> [Your assignment] Continue the project description of the Mary Bridge Children's Specialty Clinics building, picking up after its last sentence.

Mary Bridge Children's Specialty Clinics
Tacoma, WA
Mason Contractor:
Fairweather Masonry Company, Inc.
Architect:
Giffin Bolte Jurgens Architecture
Project Description
The design of the Specialty Clinics building creates an engaging environment for discovery and exploration supporting the innovative family-centered care practiced in this facility. The new building will be an enduring landmark that reflects the community's commitment to children's health. Located at the edge of the Multicare Medical Center campus, the design reinforces connections to the surrounding neighborhood.
The building provides a home for ten pediatric specialty clinics and ancillary laboratory, radiology and pharmacy services. Gift shop, bistro, Mary Bridge Foundation offices, conference facility and data center complete the program. Treatment, exam and diagnostic, spaces, equipment and communications are all state-of-the-art.
A nature-based theme established early in the design process organizes the art commissions, signage, patterns, colors and material selections within the building. From the ribbons of glass mosaic tile, to the bronze boat protruding from the window wall into the plaza, a rich tactile environment reinforces a sense of discovery in an imaginary voyage through the Earth's biosphere from seafloor to sky, making a visit to the facility a delightful experience for children and their families.
The Specialty Clinics facility is connected to the existing Mary Bridge Children's Health Center at the ground floor and serves as the main entrance to both. The building geometry anticipates planned replacement of the older building. The main entrance is prominently positioned on axis with a connector street, serving as a gateway to the hospital campus. The curved glass entrance facade frames a turning circle and plaza at the ground floor, providing the geometric theme for the reception and waiting areas developed along the glass wall on three floors. This facade is also the support for an art glass installation, which animates the exterior and dapples the interior with patterns of color.

> [The data]
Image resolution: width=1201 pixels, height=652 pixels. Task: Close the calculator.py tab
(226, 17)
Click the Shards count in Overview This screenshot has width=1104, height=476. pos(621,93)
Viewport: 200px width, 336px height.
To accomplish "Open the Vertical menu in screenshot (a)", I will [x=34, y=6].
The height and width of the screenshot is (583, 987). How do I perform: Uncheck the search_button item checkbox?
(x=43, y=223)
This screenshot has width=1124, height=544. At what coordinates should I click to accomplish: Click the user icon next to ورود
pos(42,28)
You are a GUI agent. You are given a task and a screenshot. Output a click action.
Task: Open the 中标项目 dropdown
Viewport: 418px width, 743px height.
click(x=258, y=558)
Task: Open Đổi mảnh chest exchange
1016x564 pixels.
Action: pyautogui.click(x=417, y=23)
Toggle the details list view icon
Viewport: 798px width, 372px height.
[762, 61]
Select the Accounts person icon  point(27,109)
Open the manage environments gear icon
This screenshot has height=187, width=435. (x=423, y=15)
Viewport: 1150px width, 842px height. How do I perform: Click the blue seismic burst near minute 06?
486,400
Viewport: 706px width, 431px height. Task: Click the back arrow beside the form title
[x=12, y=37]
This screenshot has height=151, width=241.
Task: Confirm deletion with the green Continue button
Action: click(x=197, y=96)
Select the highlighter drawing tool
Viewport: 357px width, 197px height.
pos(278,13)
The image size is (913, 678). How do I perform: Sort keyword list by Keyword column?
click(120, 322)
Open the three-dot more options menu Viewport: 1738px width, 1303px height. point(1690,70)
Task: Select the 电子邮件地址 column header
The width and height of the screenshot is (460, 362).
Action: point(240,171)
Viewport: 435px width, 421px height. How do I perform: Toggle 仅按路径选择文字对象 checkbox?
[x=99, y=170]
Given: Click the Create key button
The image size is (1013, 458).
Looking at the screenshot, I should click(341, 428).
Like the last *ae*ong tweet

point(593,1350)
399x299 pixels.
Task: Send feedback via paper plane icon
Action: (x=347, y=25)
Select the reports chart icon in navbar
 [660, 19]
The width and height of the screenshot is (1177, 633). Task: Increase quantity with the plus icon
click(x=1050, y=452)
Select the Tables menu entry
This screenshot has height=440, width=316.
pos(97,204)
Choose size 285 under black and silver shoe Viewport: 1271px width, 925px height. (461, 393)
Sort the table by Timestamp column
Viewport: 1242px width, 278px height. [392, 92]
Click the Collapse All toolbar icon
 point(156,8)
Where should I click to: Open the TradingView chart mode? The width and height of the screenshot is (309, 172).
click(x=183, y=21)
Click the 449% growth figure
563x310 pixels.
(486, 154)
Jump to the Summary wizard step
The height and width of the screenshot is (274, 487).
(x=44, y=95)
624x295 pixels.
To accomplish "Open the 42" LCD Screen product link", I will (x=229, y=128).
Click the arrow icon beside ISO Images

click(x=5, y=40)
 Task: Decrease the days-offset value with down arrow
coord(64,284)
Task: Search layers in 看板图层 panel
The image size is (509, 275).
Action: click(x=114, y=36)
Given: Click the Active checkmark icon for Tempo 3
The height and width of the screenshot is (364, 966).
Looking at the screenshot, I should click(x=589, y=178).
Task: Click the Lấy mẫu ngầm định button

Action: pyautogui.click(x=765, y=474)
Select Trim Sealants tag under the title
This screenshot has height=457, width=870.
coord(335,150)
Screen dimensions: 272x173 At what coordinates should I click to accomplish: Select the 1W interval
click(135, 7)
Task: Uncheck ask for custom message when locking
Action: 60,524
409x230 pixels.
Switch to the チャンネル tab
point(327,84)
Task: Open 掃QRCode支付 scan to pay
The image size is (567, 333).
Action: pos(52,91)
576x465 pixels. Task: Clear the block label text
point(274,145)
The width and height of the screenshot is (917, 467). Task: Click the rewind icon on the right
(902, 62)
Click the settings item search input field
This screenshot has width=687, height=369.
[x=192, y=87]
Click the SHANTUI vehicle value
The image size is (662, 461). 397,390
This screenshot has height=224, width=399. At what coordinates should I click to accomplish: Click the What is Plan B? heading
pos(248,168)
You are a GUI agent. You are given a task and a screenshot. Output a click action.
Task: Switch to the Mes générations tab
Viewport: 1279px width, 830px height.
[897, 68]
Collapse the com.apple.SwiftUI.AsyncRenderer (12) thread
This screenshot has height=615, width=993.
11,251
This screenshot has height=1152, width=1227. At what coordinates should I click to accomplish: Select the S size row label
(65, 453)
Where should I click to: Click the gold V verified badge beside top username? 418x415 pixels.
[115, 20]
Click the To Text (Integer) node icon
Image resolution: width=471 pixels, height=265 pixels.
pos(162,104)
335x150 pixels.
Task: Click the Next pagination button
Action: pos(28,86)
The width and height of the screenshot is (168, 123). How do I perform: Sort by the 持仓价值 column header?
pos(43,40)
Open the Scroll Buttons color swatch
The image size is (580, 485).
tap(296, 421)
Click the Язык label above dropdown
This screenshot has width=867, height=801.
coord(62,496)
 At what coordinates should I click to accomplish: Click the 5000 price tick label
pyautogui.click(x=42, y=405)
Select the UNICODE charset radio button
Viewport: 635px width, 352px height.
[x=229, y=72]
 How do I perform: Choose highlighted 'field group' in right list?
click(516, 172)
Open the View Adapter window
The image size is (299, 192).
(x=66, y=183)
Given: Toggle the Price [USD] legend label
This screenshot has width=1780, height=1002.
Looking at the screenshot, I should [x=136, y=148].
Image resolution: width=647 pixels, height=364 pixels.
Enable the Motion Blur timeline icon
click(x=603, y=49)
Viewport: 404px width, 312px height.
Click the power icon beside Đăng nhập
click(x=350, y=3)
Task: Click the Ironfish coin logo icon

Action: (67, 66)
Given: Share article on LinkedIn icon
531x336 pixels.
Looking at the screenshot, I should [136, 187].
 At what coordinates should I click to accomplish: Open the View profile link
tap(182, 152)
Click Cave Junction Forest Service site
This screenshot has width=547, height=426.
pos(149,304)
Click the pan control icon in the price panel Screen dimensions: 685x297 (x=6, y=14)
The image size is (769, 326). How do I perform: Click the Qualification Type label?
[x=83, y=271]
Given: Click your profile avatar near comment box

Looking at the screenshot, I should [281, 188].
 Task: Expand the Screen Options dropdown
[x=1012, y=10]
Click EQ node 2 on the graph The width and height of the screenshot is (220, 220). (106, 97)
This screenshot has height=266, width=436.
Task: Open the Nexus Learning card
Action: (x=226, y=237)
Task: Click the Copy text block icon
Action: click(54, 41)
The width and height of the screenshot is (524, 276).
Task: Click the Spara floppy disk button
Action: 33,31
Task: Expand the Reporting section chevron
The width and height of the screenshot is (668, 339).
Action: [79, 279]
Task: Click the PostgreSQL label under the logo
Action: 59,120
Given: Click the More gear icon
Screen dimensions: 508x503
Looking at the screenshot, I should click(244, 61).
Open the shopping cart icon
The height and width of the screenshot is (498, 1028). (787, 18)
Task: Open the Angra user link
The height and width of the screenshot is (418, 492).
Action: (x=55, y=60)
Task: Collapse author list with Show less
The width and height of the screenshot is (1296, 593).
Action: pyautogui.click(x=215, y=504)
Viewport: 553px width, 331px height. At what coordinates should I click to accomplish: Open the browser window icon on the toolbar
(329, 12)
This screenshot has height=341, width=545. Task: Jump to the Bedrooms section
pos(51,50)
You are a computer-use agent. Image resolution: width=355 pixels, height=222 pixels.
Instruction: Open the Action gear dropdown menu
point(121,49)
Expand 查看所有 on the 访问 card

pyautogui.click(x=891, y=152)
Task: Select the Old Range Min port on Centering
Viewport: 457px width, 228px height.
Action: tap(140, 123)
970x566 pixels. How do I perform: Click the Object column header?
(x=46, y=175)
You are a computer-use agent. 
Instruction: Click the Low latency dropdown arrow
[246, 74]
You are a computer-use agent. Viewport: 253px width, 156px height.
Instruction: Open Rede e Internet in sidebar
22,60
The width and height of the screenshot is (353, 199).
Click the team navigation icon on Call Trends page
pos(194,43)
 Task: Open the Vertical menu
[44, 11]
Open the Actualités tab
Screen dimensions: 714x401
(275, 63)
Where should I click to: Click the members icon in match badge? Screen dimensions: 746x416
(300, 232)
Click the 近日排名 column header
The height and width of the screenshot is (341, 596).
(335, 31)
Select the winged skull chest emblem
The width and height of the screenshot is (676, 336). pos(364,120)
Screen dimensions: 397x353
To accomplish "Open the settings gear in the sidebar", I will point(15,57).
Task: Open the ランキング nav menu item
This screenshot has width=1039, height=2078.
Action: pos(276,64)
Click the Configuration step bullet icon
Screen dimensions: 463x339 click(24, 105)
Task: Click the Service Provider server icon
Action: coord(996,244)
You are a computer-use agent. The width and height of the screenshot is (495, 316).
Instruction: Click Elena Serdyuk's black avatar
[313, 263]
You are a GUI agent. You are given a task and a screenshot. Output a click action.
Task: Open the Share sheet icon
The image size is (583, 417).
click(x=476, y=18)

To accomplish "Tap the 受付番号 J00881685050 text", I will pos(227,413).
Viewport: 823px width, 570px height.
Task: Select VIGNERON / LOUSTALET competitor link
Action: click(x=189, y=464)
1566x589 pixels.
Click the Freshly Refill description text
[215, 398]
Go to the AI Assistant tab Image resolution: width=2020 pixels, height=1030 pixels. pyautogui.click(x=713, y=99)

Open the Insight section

> [Output]
The building's exterior draws on the vocabulary of the painted concrete campus buildings, and the brick construction of existing churches and apartment blocks that characterize the surrounding neighborhood. Interior corridors terminate in glazed recesses in the exterior; anticipating future expansion; providing views and natural light; and dividing the building into neighborhood-scaled volumes that contribute to the legibility of the building's organization.
The dimensions of the building footprint, the size and location of openings, were all established early on in the design process within the selected brick module. One-inch wide vertical expansion joints at the column lines delineate panels in the anchored brick veneer construction. Inset details at building corners provide the necessary seismic separation of perpendicular surfaces and are integral to the design of the exterior. Precast concrete lintels are integrated in the masonry courses that frame openings throughout.
Norman brick in alternating courses of gold and terra cotta are laid up in a running bond pattern within a framework of pre-cast concrete ledgers. This "pin-striped" brick exterior gives playful appeal to the building's simple volumes. The result is a building visually anchored within its context and distinctive in its identity, an appropriate expression for this pediatric facility within a larger medical campus and for the Mary Bridge institution within the community.